TASK PROMPT
Would you restate, word for word, only the lines starting at the one with "Open ADAM's small profile avatar" and ending with the final line of the entries below? Pictures stay out.

[Records excerpted from a collection]
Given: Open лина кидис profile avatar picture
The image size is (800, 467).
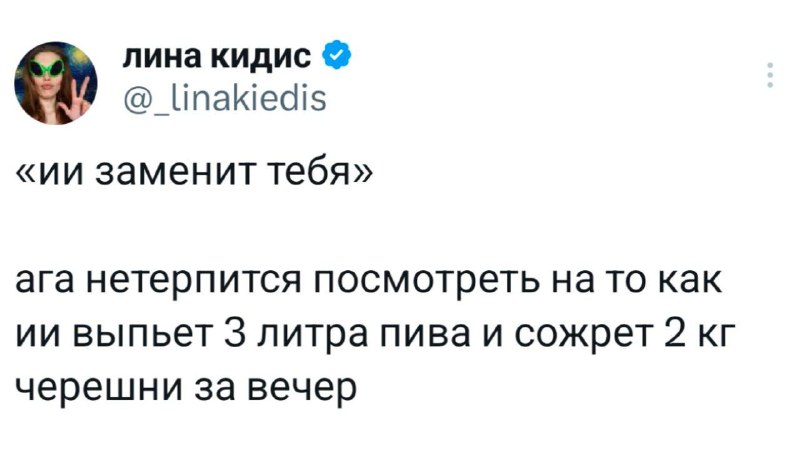Looking at the screenshot, I should click(x=56, y=83).
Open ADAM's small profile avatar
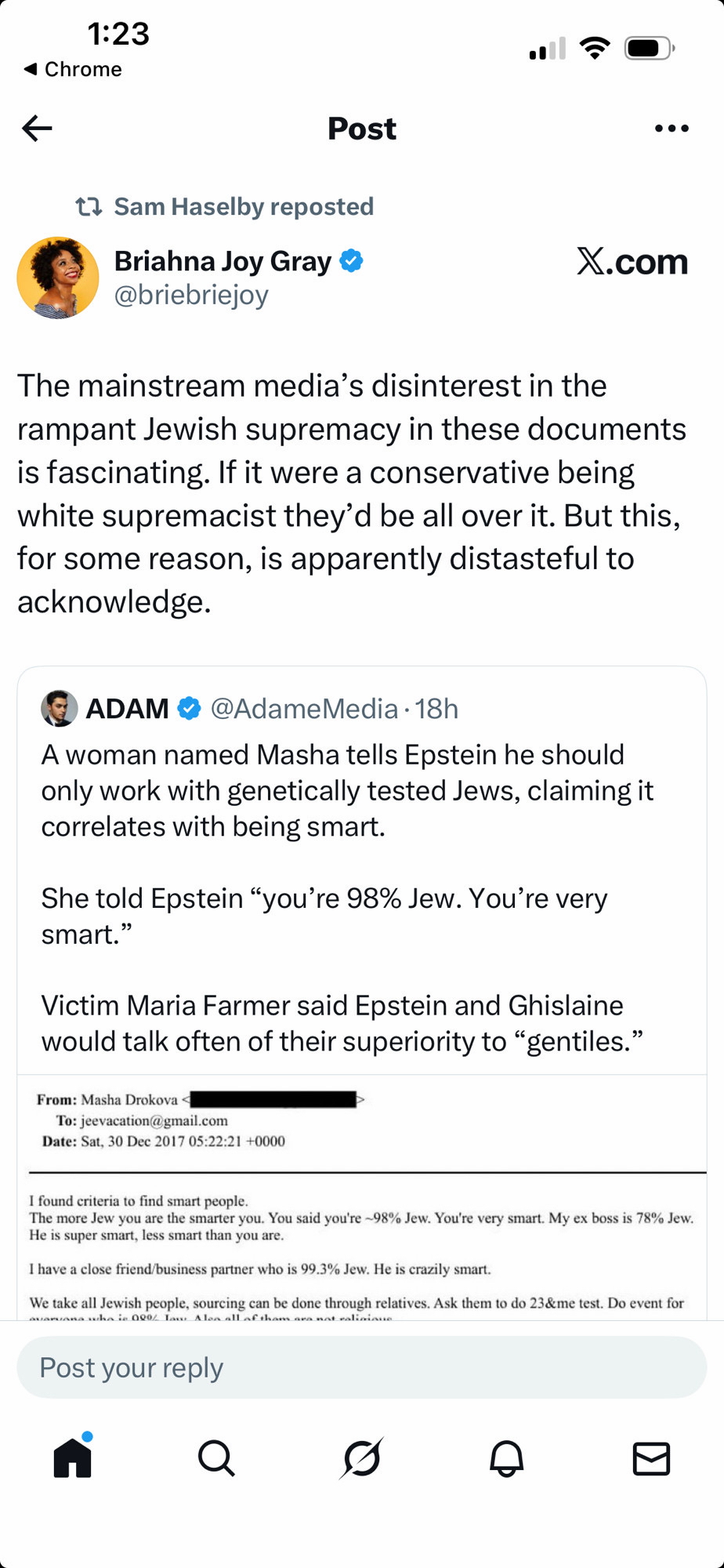Viewport: 724px width, 1568px height. (60, 709)
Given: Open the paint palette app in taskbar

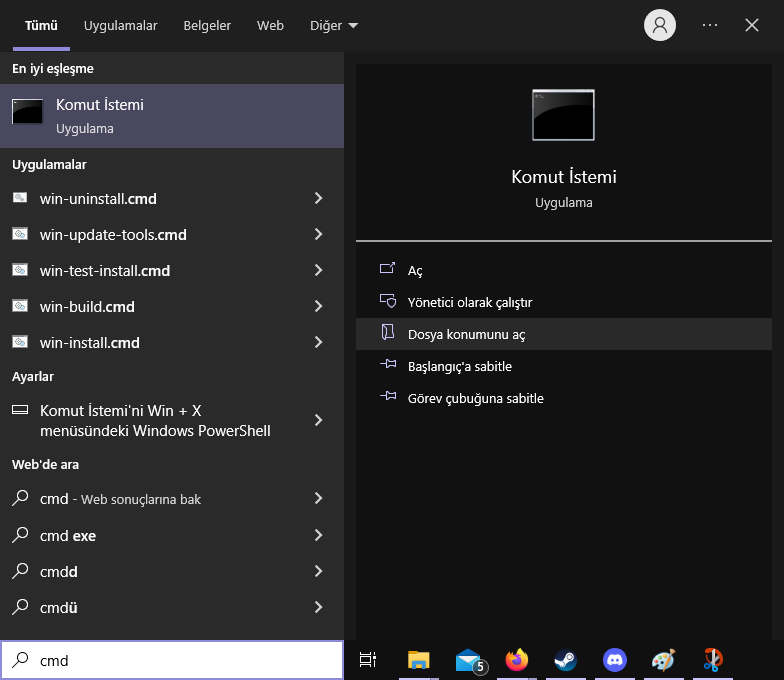Looking at the screenshot, I should coord(663,660).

PROBLEM SOLUTION
Open ADAM's small profile avatar
Viewport: 724px width, 1568px height. (60, 709)
Given: Open the paint palette app in taskbar

Looking at the screenshot, I should coord(663,660).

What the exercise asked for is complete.